The cool new modern wine bar has a number of seating options: barstools and booths and tables and banquettes—even folding chairs—in various combinations. You could hunker down at a low top. You could perch at the drink rail, like a European. (“In Europe,” notes Place des Fêtes chef and co-owner Nico Russell, “you do everything at the drink rail.”) The flexibility of seating—real or imagined—gives the cool new modern wine bar a distinctly nonrestaurant energy. 

Menu

The food program, if there is one, is designed for flexibility, catering simultaneously to light snackers and diners seeking a multicourse meal. Generally, the menu is progressive, culminating in a tight list of selected mains (duck leg à l’orange with Sichuan peppercorn at Corner Office; Stir Crazy’s stuffed cabbage with barley in porcini consommé).

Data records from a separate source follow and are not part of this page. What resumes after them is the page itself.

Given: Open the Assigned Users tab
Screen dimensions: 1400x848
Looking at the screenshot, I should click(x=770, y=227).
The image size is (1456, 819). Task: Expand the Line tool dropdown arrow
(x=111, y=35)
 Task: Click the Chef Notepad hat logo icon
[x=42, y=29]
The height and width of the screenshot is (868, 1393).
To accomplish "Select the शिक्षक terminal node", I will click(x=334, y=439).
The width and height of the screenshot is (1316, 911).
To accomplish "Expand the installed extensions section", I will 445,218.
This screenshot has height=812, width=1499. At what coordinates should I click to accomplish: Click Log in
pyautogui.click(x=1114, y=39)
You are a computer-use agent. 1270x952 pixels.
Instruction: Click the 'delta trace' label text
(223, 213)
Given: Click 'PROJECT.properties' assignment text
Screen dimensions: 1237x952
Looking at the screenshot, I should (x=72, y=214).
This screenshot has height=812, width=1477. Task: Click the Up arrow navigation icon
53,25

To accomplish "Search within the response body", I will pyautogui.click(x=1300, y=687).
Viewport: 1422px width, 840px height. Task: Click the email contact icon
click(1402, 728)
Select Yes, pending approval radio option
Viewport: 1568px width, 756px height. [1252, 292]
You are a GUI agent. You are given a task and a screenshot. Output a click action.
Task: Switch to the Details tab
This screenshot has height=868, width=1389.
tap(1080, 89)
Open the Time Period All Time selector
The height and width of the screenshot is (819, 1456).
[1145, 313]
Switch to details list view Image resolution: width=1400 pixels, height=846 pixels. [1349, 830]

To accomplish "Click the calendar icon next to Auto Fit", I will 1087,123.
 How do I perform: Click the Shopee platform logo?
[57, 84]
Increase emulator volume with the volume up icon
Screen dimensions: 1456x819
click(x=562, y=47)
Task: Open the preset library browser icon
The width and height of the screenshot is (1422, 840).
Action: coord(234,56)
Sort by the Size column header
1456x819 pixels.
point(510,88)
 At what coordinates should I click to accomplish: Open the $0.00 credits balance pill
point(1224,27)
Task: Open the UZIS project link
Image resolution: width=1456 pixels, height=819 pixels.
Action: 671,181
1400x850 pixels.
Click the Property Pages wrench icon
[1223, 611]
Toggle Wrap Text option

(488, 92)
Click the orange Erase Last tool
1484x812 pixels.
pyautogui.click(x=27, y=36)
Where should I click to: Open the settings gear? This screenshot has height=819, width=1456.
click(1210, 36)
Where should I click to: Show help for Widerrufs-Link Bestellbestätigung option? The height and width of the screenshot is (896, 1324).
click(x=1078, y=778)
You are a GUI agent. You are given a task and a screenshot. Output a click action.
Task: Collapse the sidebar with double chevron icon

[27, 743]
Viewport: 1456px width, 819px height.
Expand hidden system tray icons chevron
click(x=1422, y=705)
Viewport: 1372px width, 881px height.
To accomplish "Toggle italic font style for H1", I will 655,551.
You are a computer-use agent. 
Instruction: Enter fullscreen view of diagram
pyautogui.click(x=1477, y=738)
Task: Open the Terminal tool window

The ingredients and influences vary, but there will be steak tartare.

Name

The cool new modern wine bar’s name is not clever. There are no puns. It is one word, or two words, or potentially three, counting the preposition, if it is French (Place des Fêtes, Plus de Vin). It is often artfully ambiguous. “Demo” is named for the park around the corner from the bar, Father Demo Square, but the name “flirts with the possibility of a deeper meaning,” says Nass. (Demonstration? Demolition?) “Céleste” is named for a fictional regular; “Superfolie” is a made-up French word. 




Logo

At Place des Fêtes, it is a loopy illustration of an anthropomorphized wine bottle. At Superfolie, it’s a line drawing of an elephant-esque creature with wings. Often—at Céleste and Cellar 36 and Demo—it is the name in script that appears to be hand-drawn. It is not slick. It is not formal. Like the cool new modern wine bar’s Instagram, the logo is studiously analog. Cellar 36 considered an alternative design that was “much more beautiful,” says co-owner Toronjadze, but it wasn’t right. “It’s a shame,” he remembers thinking, “but I think we have to go with something a little more direct, simpler, slightly more, I would say, industrial.” 

Extracurriculars

In addition to being (in some combination), a restaurant, a café, a hangout and a party, the cool new modern wine bar is a venue. There are pop-ups and parties and DJ residencies, suggesting that the cool new modern wine bar is a character in a cool new social universe, and its cool attractive friends are simply stopping by! “There’s a little bit of a punk element to it,” says Jesse Morrow at Company. This isn’t fussy wine; this is fun wine.